Se Manuela e Boulos foram os candidatos que mais indignação demonstraram, ambos foram cautelosos em demarcar distância dos conflitos com a polícia. Dos 97 “posts” sobre os protestos na unidade do Carrefour nos Jardins, bairro da zona sul de São Paulo, nenhum deles, na métrica da Bites, foi de autoria do candidato do Psol. O racismo, apesar da indignação nacional, não moveu o debate eleitoral. O total de “posts” dos 36 candidatos nas capitais nos cinco dias que se seguiram à morte geraram mais de 11 milhões de interações, sendo que apenas 2,5% delas trataram de racismo.

Marqueteiro da campanha de Boulos e daquela que elegeu Erundina em 1988, Chico Malfitani não usou o episódio 32 anos atrás nem pretende fazê-lo hoje. A única menção feita três décadas atrás foi nos segundos finais do último dia da propaganda eleitoral. O programa foi embalado por um tom de comemoração pela trajetória de Erundina na campanha. Ao final, ela dizia que a alegria nem sempre é completa e a dela havia sido abalada pela morte dos operários.

Se não explorou naquele momento em que ainda se tinha ódio e nojo da ditadura tampouco tem motivos para explorar hoje. Se, por um lado, Bruno Covas não é Paulo Maluf, o país hoje, diz, é mais reacionário: “O Brasil de 32 anos atrás estava ansioso por democracia. Agora tinha muita gente olhando o linchamento sem fazer nada”.

O marqueteiro de Boulos não atribui sua alavancagem entre homens negros com renda de até dois salários mínimos ao episódio, mas ao fato de o candidato hoje encarnar esse sentimento difuso de revolta que, dois anos atrás, beneficiou Jair Bolsonaro.

A canalização dessa revolta é pesada e medida porque o mote da campanha desde o início, na opinião de outra veterana em eleições, a diretora do Ibope, Márcia Cavallari, é a segurança. Aquela que indique ser possível sair da hecatombe que se abateu sobre o eleitor com a pandemia.

Em novembro de 2018, com a eleição de Bolsonaro ainda fresquinha, Márcia colocou uma pesquisa na rua para tentar identificar o perfil do eleitor. A fatia daqueles que se identificavam com a direita superava a soma dos eleitores de centro e de esquerda. Agora esta soma ultrapassa, com folga, os que se dizem de direita. Não porque a esquerda tenha crescido, mas graças ao centro, que se encorpou.

O racismo não é de esquerda, de centro ou de direita. É odiento.

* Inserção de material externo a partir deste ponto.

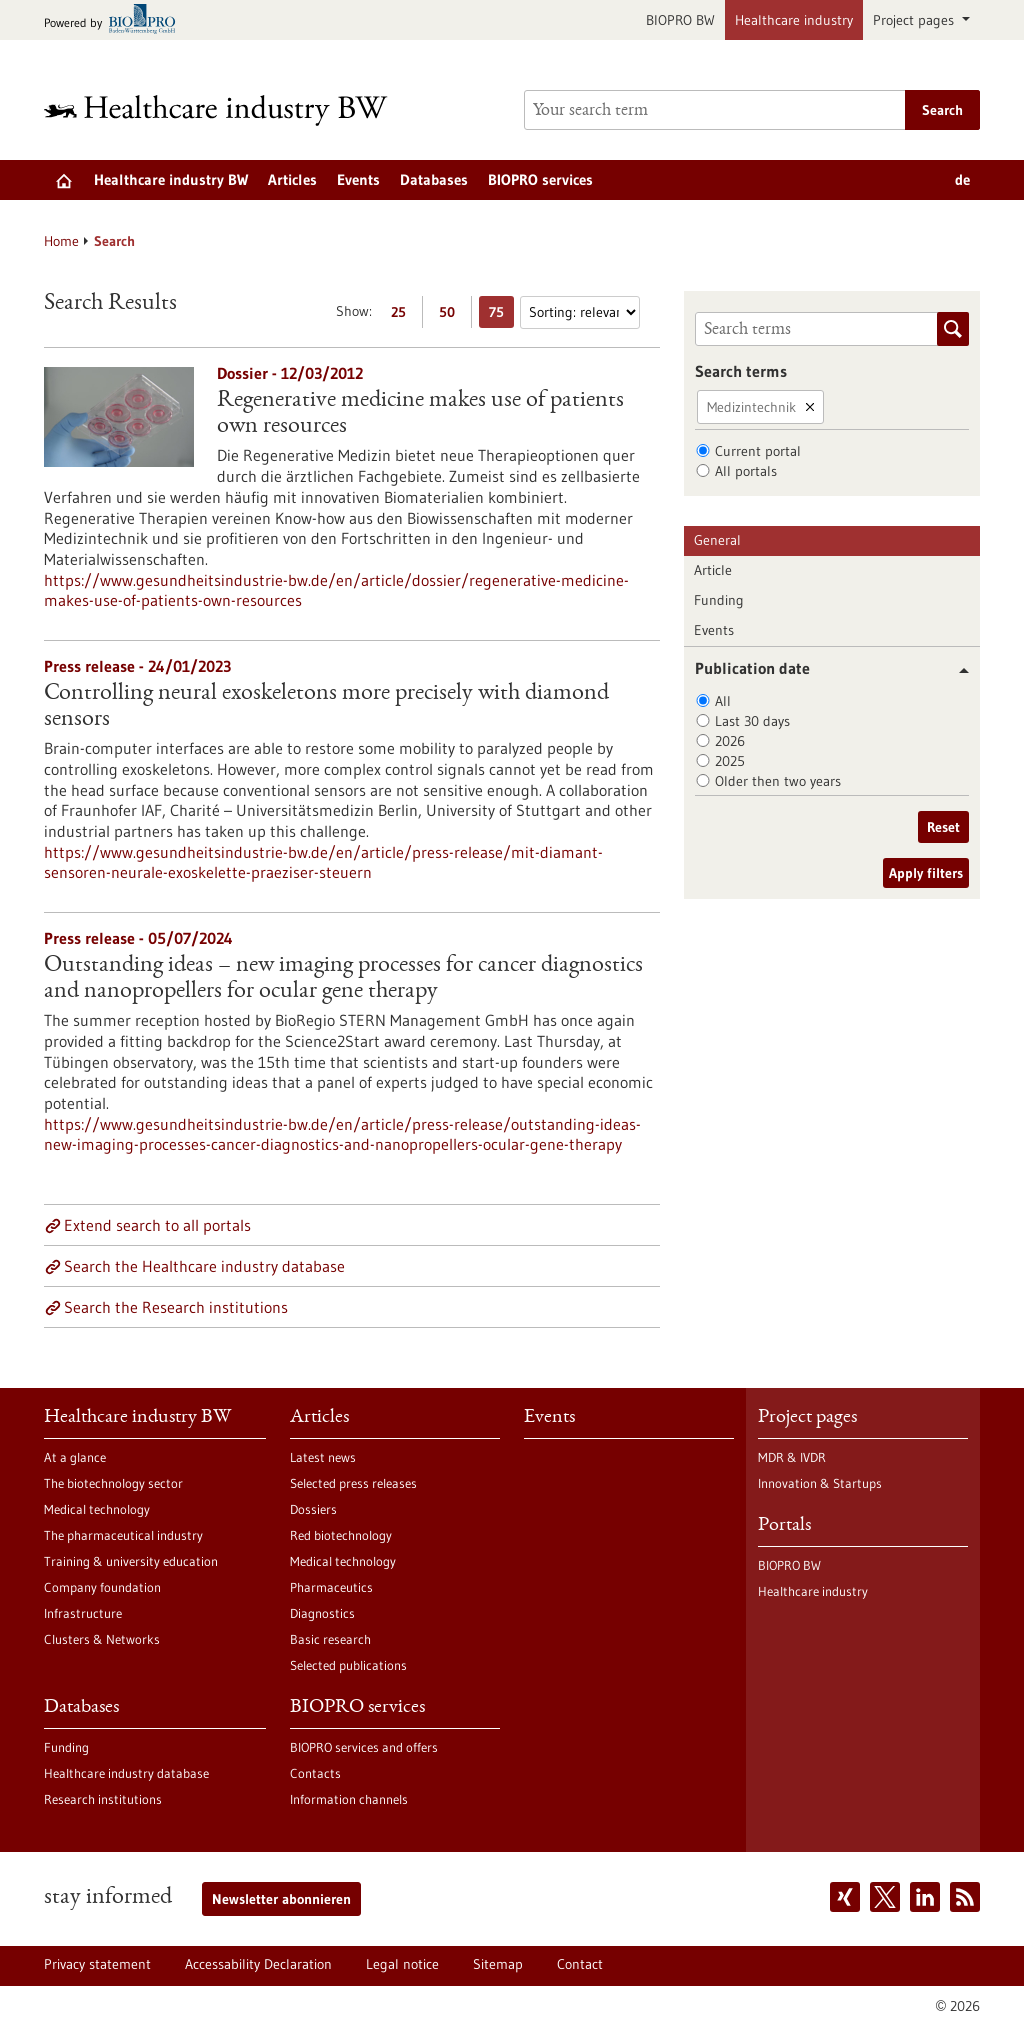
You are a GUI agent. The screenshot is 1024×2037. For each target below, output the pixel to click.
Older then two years (778, 781)
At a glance (75, 1457)
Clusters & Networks (102, 1639)
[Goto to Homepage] (229, 110)
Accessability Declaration (258, 1964)
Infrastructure (83, 1613)
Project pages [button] (915, 20)
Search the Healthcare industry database (204, 1266)
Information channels (349, 1799)
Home (61, 241)
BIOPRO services (540, 179)
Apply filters (926, 873)
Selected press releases (353, 1483)
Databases (434, 179)
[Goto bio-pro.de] (115, 20)
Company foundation (102, 1587)
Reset (943, 827)
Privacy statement (97, 1964)
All (723, 701)
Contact (580, 1964)
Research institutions (103, 1799)
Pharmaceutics (331, 1587)
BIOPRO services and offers (364, 1747)
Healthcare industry (794, 20)
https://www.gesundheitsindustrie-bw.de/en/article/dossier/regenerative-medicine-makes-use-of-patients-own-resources (336, 590)
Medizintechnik (751, 407)
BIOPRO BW (680, 20)
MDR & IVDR (792, 1457)
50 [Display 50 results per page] (452, 315)
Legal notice (402, 1964)
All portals (746, 471)
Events (358, 179)
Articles (292, 179)
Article (713, 570)
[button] (956, 670)
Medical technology (97, 1509)
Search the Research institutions (176, 1307)
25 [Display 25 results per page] (403, 315)
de (962, 179)
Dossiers (313, 1509)
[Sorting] (580, 312)
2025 (730, 761)
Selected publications (348, 1665)
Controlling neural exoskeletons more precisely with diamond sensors (326, 707)
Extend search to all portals (157, 1225)
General (717, 540)
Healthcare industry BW (171, 179)
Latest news (323, 1457)
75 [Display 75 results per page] (501, 315)
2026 (730, 741)
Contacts (315, 1773)
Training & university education (131, 1561)
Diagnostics (322, 1613)
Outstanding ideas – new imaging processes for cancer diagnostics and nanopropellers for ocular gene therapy (343, 979)
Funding (719, 600)
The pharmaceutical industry (123, 1535)
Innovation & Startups (820, 1483)
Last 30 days (752, 721)
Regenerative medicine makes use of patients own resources (420, 414)
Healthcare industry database (126, 1773)
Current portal (758, 451)
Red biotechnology (341, 1535)
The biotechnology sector (113, 1483)
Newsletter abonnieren (281, 1899)
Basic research (330, 1639)
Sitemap (498, 1964)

Mas este rechaço parece ter uma contida tradução eleitoral porque não é contra um candidato ou outro que se expressa, nem mesmo contra um presidente que o ignora, mas contra a intolerância que ainda paira no ar, como o vírus.

São tão grandes as incertezas da conjuntura que todos parecem movidos por um pacto de sobrevivência, guiado pela moderação. Há exceções, como a campanha do prefeito-bispo, no Rio, ou a lamentável disputa que sacode as tumbas ancestrais dos primos-candidatos no Recife. A batalha contra os fantasmas despertados em 2018 ainda demora.